Méconnu en France, Vicente Aranda est certainement l’un des réalisateurs les plus importants du cinéma espagnol. Cinéaste social et politique, Aranda est un remarquable adaptateur de fiction littéraire, par exemple les romans de Juan Marsé pour ne citer que ce grand romancier catalan. Ses films récents traitent de l’histoire sociale et politique — Juana la loca, Carmen (très proche du roman de Mérimée), Tirante el Blanco (adaptation d’un roman de chevalerie) — et sont des interrogations sur les grands de ce monde.

La question de la sexualité féminine est importante dans l’œuvre cinématographique de Vicente Aranda, notamment dans Cambio de sexo (Je veux être femme), La Pasion turca, La mirada del otro, Juana la loca, Carmen ou Tirante el Blanco . Ce regard très libre qu’il porte sur la sexualité et les rapports qu’elle engendre entre les êtres est tout à fait original. L’influence familiale de son éducation y est peut-être pour quelque chose. La liberté sexuelle et les images libertaires de la nudité innocente, la lutte des Mujeres libres pour la reconnaissance des droits des femmes transparaissent dans son discours sur la force des femmes et l’importance de l’égalité entre les sexes, à commencer par le rapport au désir.

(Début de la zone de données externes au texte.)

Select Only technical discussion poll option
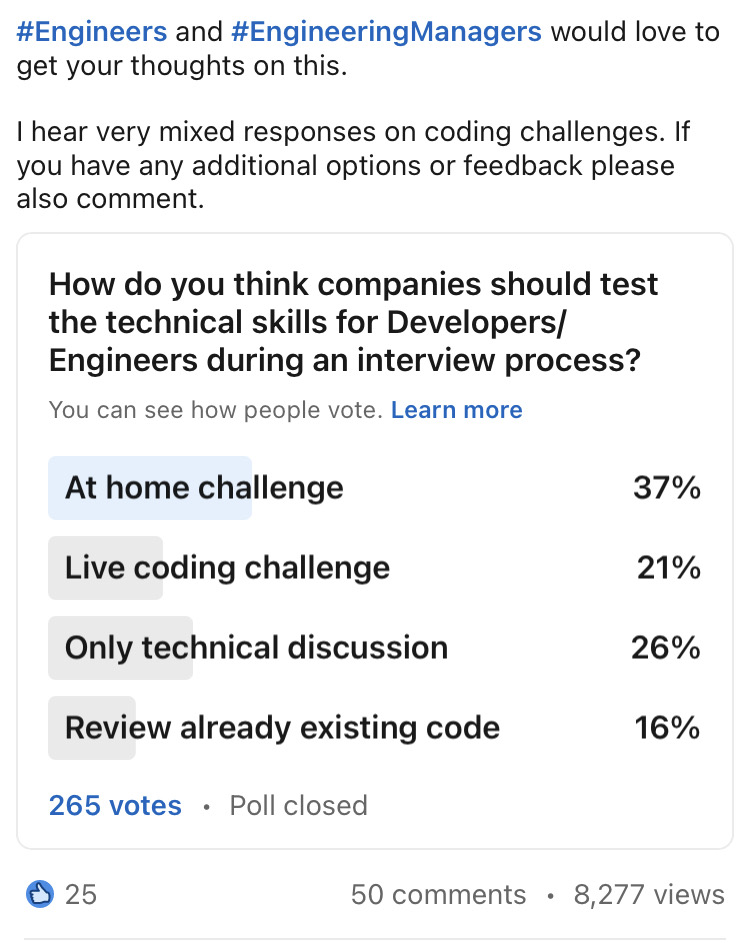This screenshot has height=943, width=750. [x=375, y=648]
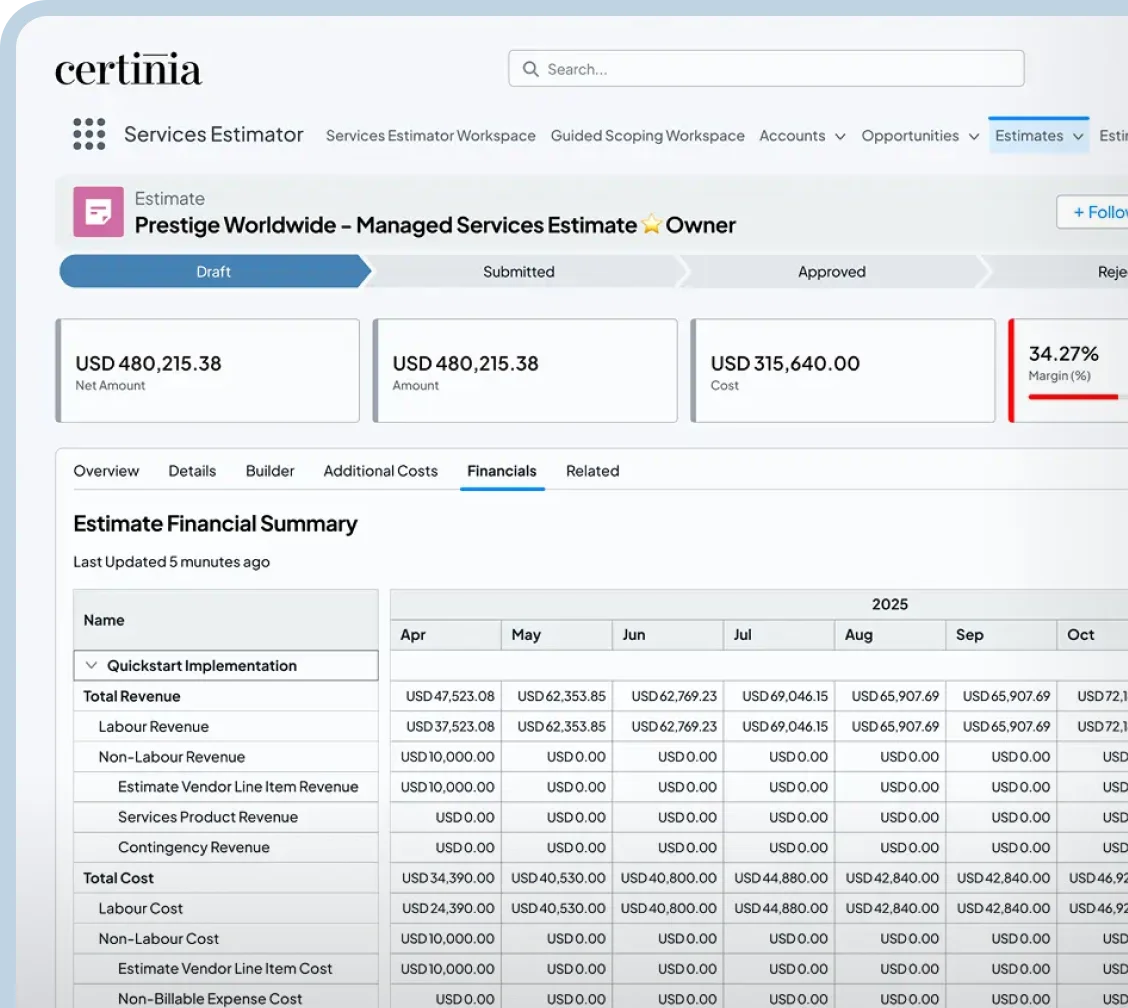This screenshot has height=1008, width=1128.
Task: Switch to the Overview tab
Action: pyautogui.click(x=106, y=471)
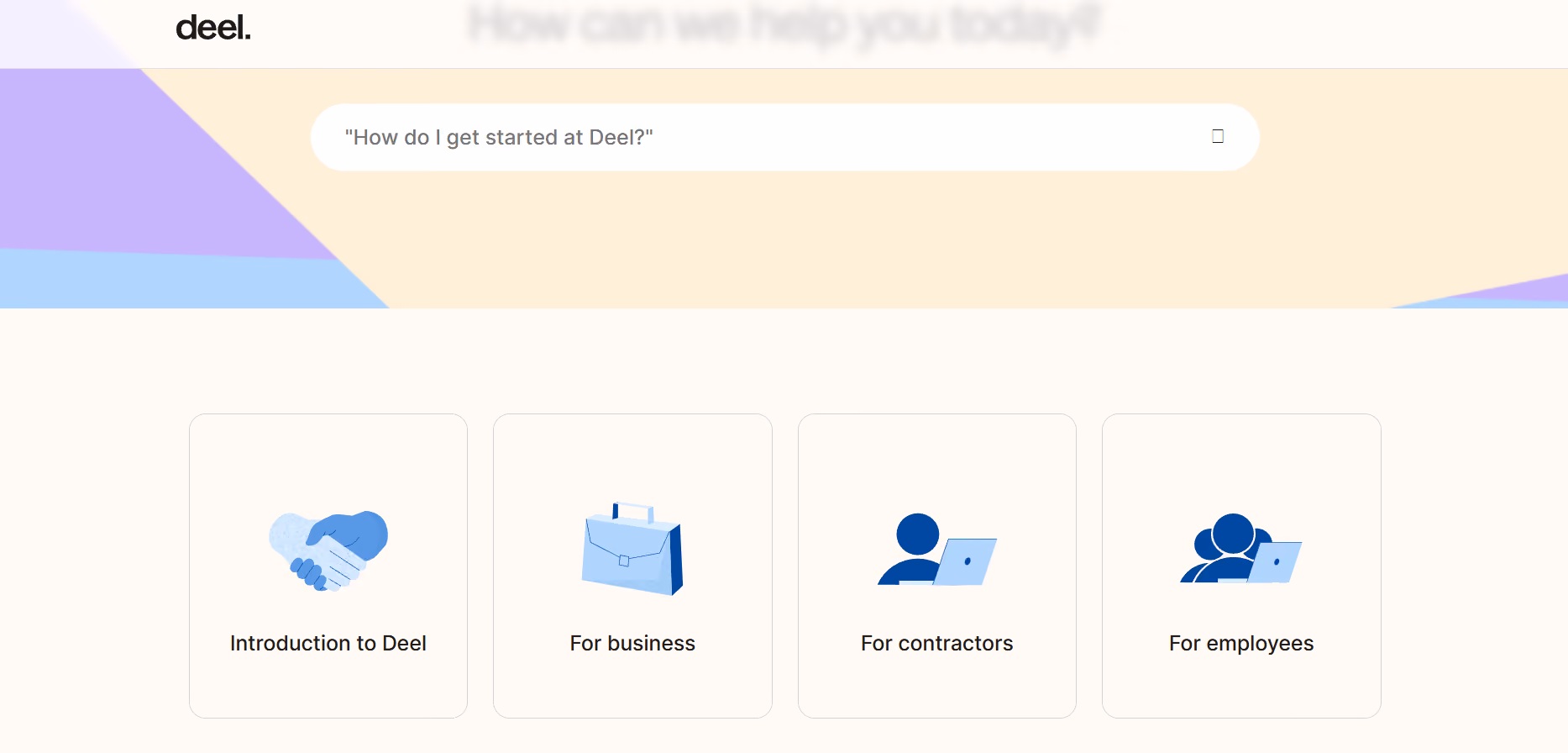This screenshot has width=1568, height=753.
Task: Click empty top area of For employees card
Action: tap(1241, 458)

La Mirada del otro est en cela un film très intéressant car il met en scène une jeune femme qui refuse le rôle que la société lui confère. Elle est autonome et ne tolère aucune entrave pour « aller aussi loin qu’un homme » dans l’expérience d’une sexualité qu’elle s’invente. Elle en paraît détachée car elle se place en observatrice et pense rompre avec les règles en déclarant : « Je préfèrerais être une vache plutôt qu’une femme ! » Pour oublier sa révolte ou sublimer une insatisfaction ? « Fureur utérine » conclut un médecin. Le rapport de Begoña à la maternité est également troublant, elle en veut l’exclusivité. C’est l’amazone qui refuse par avance toute forme de dépendance, réelle ou supposée. Sans doute est-ce pour cela qu’elle pousse les hommes qui l’entourent à la quitter.

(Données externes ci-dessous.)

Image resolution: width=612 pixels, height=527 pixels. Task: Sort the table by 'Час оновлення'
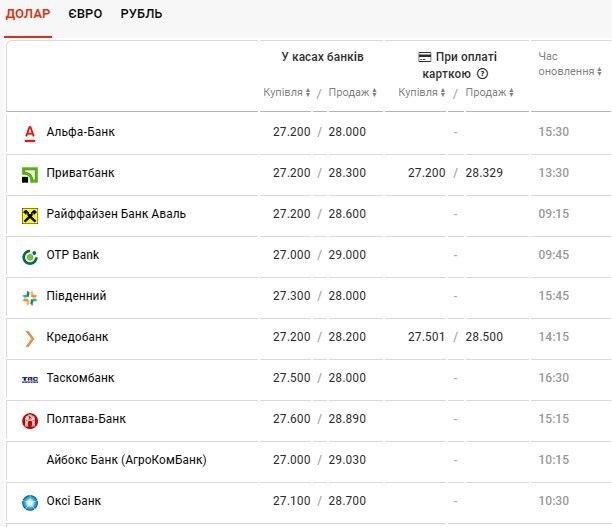coord(568,64)
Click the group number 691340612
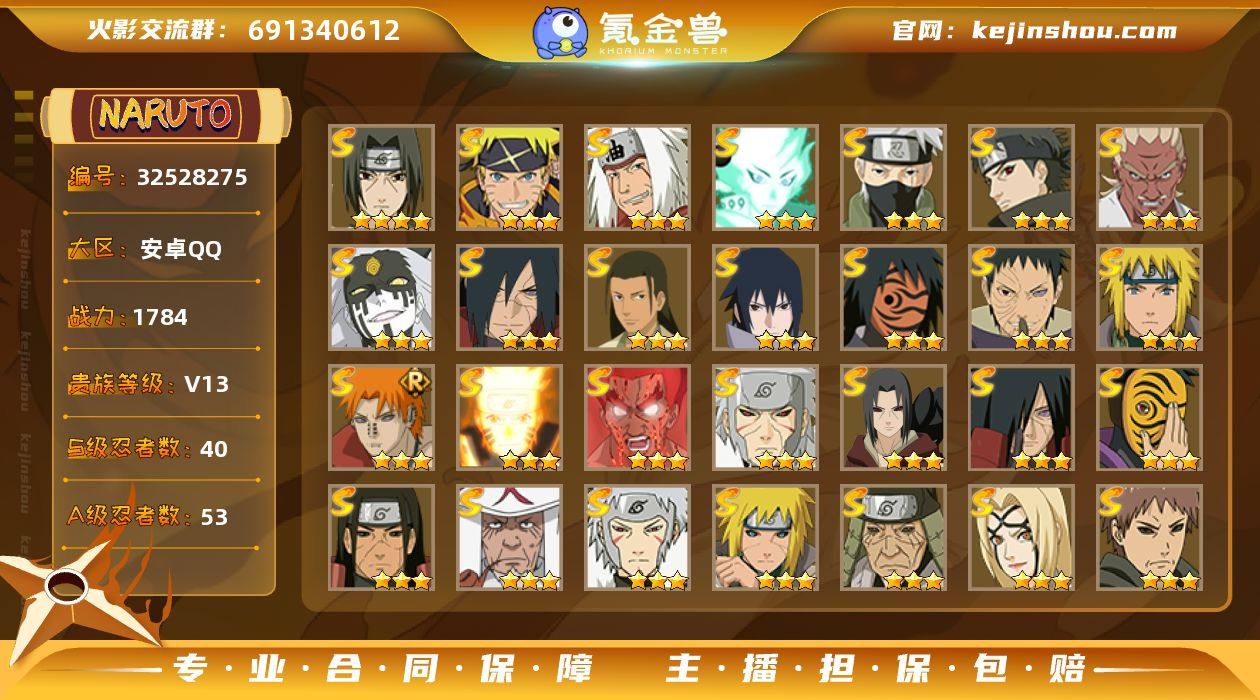 click(x=324, y=30)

La caméra, confidente de l’intimité de Begoña, joue ici un rôle central dans sa démarche de repousser les limites et dans l’auto analyse de la jeune femme. Après la naissance de son enfant, elle retourne dans l’univers interlope qui la fascine et fait ensuite visionner une scène de sexualité sadomasochiste à ses compagnons comme pour poser une condition : il faut m’aimer pour ce que je suis. En partant, l’un d’eux lui dit : « je comprends surtout que tu veux être seule. Tu ne peux pas vivre comme une adulte ». Et là commence réellement l’histoire de Begoña, sans le Regard de l’autre.

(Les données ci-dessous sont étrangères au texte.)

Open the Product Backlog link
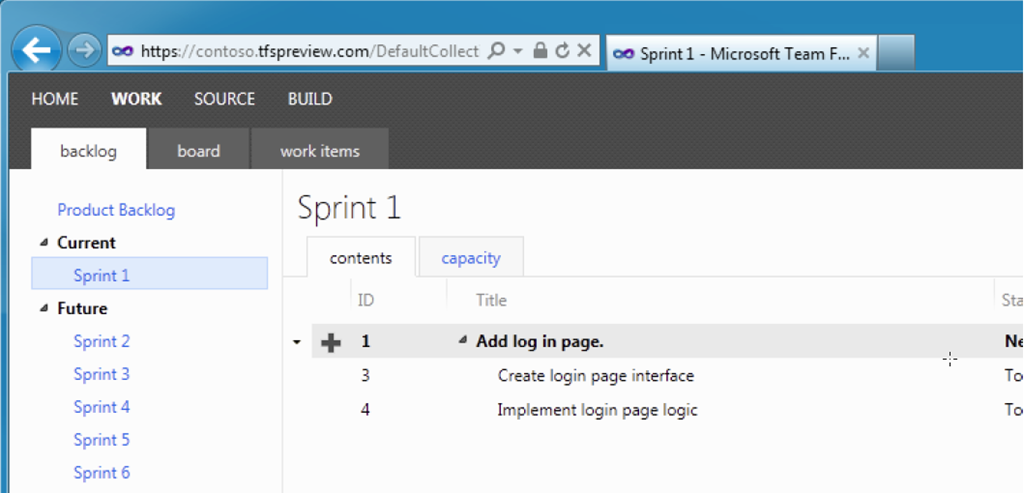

Victoria Abril a refusé le rôle, repris par l’actrice italienne Laura Morante. Film détesté et retiré des écrans après quelques jours, il continue à susciter des réactions, comme celle d’une festivalière de Montpellier qui s’interroge si la « crudité et [la] violence des rapports entre les hommes et les femmes » seraient des caractéristiques du cinéma espagnol. Et de souligner que les scènes de sexualité sont rarement filmées ainsi. La Mirada del otro est un questionnement ouvert sur la sexualité féminine et l’acceptation de celle-ci par la société.

Somptueuse fresque historique et cinématographique, Tirante el Blanco retrace la fin d’une ère, un tournant pour les civilisations méditerranéennes et orientales. Le générique, qui défile sur la toile de Paolo Uccello, place déjà le décor. Magnificence des couleurs avec l’arrivée de Tirante à Constantinople, les batailles au ralenti dans un étalonnage proche des tableaux de Paolo Uccello, entre cinéma du réel, peinture et animation. Les batailles stylisées et surréalistes tranchent avec le réalisme du pillage des blessés et des morts après l’affrontement. Pouvoir et sexualité, les thèmes que l’on retrouve dans l’œuvre d’Aranda sont aussi au cœur du récit : la couronne et la virginité. Les femmes sont au centre de ce film et ce sont elles qui influent directement sur l’histoire : la princesse refuse le sultan, la reine approuve
avec un « alors ce sera la guerre ! » et, à la mort du roi, elle épouse son jeune amant, Hipolito.

Tourné à Alicante, Palerme et Istanbul, le film explore les complots dans les coulisses d’un règne en déliquescence. Le titre en anglais, The Maiden’s Conspiracy (la conspiration de la jeune fille), évoque les luttes de pouvoir — le duel à mort du sultan et de Tirante, la défloraison de la princesse — et encore une fois le rôle des femmes dans la société.

Cet hommage rendu à l’œuvre de Vicente Aranda par le 29e Festival de Montpellier met en valeur l’itinéraire original et cohérent du cinéaste en programmant ses premiers et ses nouveaux films [1]. Fata Morgana , film mythique, ne fait pas partie de ce panorama, mais La Pasion turca — dont le générique se déroule sur un long plan séquence d’Istanbul se terminant sur Aya Sofya — n’est-il pas le Fata Morgana de la maturité ?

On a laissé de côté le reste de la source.